Nov 5, 2007
Levitt Says Asset-Backed Bonds Need Better Disclosure (Update1)
By Mark Pittman Published in Bloomberg News / BusinessWire
Wall Street needs to make trading in asset-backed securities more transparent before rules to do so are forced upon it, former Securities and Exchange Commission Chairman Arthur Levitt said. Levitt suggested that asset-backed trading prices could be made publicly available through the Trade Reporting and Compliance Engine, or Trace, operated by the Financial Regulatory Authority.
“For the securitization market to continue, we cannot ignore the need to be transparent at all levels,” Levitt said at the ABS East conference in Orlando. “If we don’t, as an industry, work with regulators to come up with a better plan for transparency, one will be imposed upon us.”
Prices disclosure has been good for the corporate bond market and would work as well for asset-backed securities, Levitt said. Since July 2002, traders have been required to report sales to a computer system that disseminates prices to anyone with Internet access. Levitt spoke via telephone yesterday at a panel organized by Joseph Fichera, chief executive officer of Saber Partners LLC.
Levitt’s remarks came after Citigroup Inc. wrote down about $11 billion in structured financial products such as collateralized debt obligations and Merrill Lynch & Co. wrote down $8 billion in the securities. Both firms forced out their chief executives. The housing crisis that sparked the losses in CDOs has prompted the Federal Reserve to cut interest rates twice in two months to head off a recession in the U.S.
Liquidity Preserved
Mortgage debt and bonds backed by trade receivables, as well as car and credit card payments are not currently subject to Trace-style reporting rules. Corporate bond trades average about 20,000 a day and have a value of between $17 billion and $20 billion, said Finra executive vice president Steve Joachim, also a panelist. Predictions that corporate bond trading would wither after Trace have proven not to be true, he said. We’ve seen no evidence of damage to liquidity,” said Joachim.

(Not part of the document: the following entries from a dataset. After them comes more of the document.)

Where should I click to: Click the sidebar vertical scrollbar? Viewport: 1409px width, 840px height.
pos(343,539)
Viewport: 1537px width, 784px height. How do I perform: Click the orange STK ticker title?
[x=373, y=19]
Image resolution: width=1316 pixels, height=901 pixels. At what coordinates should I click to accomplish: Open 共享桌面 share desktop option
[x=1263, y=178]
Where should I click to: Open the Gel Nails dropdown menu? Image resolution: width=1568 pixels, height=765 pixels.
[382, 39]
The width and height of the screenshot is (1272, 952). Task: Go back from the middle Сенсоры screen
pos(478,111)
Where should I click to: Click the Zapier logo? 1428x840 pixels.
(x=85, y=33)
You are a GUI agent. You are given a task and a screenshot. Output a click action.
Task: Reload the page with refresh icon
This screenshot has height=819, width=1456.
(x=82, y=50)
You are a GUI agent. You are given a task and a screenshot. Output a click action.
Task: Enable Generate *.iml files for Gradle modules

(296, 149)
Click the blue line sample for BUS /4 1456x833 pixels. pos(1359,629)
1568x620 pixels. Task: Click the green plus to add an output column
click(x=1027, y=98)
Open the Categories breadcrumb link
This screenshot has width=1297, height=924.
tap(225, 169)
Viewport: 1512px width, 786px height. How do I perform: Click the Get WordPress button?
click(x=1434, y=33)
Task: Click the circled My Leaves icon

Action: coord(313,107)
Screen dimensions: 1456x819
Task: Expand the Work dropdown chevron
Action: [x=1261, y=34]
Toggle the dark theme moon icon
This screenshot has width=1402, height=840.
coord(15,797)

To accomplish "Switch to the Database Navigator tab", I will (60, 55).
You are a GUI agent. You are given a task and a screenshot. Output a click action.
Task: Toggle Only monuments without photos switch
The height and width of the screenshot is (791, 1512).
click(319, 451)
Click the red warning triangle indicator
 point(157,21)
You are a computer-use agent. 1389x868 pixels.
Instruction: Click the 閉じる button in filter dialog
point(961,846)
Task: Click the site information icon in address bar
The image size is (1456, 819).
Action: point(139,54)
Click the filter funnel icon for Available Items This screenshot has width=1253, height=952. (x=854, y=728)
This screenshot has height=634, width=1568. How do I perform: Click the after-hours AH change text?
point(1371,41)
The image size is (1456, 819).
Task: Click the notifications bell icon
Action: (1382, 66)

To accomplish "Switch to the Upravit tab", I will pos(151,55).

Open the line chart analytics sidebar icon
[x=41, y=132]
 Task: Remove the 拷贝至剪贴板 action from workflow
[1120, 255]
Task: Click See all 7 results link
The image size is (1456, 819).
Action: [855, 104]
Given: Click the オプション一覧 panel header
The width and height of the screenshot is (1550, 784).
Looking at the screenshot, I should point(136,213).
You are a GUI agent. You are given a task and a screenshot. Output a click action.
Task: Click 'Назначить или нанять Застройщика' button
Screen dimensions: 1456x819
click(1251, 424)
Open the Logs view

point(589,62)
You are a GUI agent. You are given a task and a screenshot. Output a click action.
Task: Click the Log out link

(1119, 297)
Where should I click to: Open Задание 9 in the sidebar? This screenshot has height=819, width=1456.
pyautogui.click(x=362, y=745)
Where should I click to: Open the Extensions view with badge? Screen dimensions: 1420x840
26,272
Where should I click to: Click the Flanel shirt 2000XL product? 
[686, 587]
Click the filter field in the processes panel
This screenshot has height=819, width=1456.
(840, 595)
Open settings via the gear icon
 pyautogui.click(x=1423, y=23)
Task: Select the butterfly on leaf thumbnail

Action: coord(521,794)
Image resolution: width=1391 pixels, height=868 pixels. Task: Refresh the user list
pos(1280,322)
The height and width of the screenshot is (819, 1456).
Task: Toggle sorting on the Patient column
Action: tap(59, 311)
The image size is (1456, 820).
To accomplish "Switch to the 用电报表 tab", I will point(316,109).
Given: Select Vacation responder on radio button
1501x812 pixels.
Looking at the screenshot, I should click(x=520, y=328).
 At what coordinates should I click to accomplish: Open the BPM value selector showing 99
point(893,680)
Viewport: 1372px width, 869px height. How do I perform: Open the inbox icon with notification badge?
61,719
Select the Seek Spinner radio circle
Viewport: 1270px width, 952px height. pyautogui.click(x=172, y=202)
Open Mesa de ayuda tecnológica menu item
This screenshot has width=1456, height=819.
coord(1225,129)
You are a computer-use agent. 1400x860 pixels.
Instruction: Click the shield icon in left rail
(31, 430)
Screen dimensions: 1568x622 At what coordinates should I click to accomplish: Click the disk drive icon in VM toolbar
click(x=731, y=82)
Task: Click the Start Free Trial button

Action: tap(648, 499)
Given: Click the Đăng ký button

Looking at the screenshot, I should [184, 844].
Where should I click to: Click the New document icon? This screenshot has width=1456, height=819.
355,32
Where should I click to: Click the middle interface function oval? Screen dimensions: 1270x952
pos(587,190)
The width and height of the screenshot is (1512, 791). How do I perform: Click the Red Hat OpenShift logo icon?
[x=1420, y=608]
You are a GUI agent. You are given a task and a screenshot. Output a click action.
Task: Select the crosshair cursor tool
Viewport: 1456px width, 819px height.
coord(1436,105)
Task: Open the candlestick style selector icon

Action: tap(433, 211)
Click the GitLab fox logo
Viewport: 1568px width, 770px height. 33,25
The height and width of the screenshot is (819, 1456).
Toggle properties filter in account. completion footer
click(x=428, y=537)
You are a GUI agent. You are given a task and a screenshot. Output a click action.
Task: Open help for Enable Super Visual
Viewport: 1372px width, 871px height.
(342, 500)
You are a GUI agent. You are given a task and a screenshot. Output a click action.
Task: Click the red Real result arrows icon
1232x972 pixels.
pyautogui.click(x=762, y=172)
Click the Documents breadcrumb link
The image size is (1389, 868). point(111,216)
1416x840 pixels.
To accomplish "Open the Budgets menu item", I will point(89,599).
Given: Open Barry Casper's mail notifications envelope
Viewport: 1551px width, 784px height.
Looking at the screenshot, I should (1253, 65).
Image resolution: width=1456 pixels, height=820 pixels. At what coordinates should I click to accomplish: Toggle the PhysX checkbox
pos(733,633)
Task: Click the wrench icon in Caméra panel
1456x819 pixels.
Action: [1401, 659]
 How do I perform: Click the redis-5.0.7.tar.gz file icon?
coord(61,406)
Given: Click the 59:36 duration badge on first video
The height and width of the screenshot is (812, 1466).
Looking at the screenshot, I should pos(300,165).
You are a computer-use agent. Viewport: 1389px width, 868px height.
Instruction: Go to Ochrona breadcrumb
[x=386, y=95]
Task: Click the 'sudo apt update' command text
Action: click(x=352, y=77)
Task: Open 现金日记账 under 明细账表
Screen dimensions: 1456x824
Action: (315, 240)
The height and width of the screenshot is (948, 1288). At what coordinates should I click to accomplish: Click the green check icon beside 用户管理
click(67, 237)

Dealers still are frequently unwilling to commit capital for trades because of Trace disclosures, said SIFMA Senior Managing Director Michael Decker, another panelist. SIFMA, a trade group that represents bond underwriters and dealers, says Trace cut trading of corporate debt because dealers aren’t being compensated. Trace posts prices almost instantly after trades occur.
Oriental Bazaar
Levitt, who’s a member of the board of directors of Bloomberg LP, parent of Bloomberg News, said the corporate bond market used to work like an “Oriental bazaar.” He left the SEC in 2001.
Kumar Venkataraman, who teaches portfolio management at the Edwin L. Cox School of Business at Southern Methodist University in Dallas and another panelist, estimated that corporate bond traders lost $1 billion in fees from mid-2002 to mid-2003, or about $2,000 a trade, according to a study published earlier this year in the Journal of Financial Economics.
“The ABS market is large and it’s the fastest-growing one in the U.S.,” Kenkataraman said. “If investor confidence has been shaken in this market, then it has implications for the overall economy. For that point alone, the regulators have a right to look at this issue.”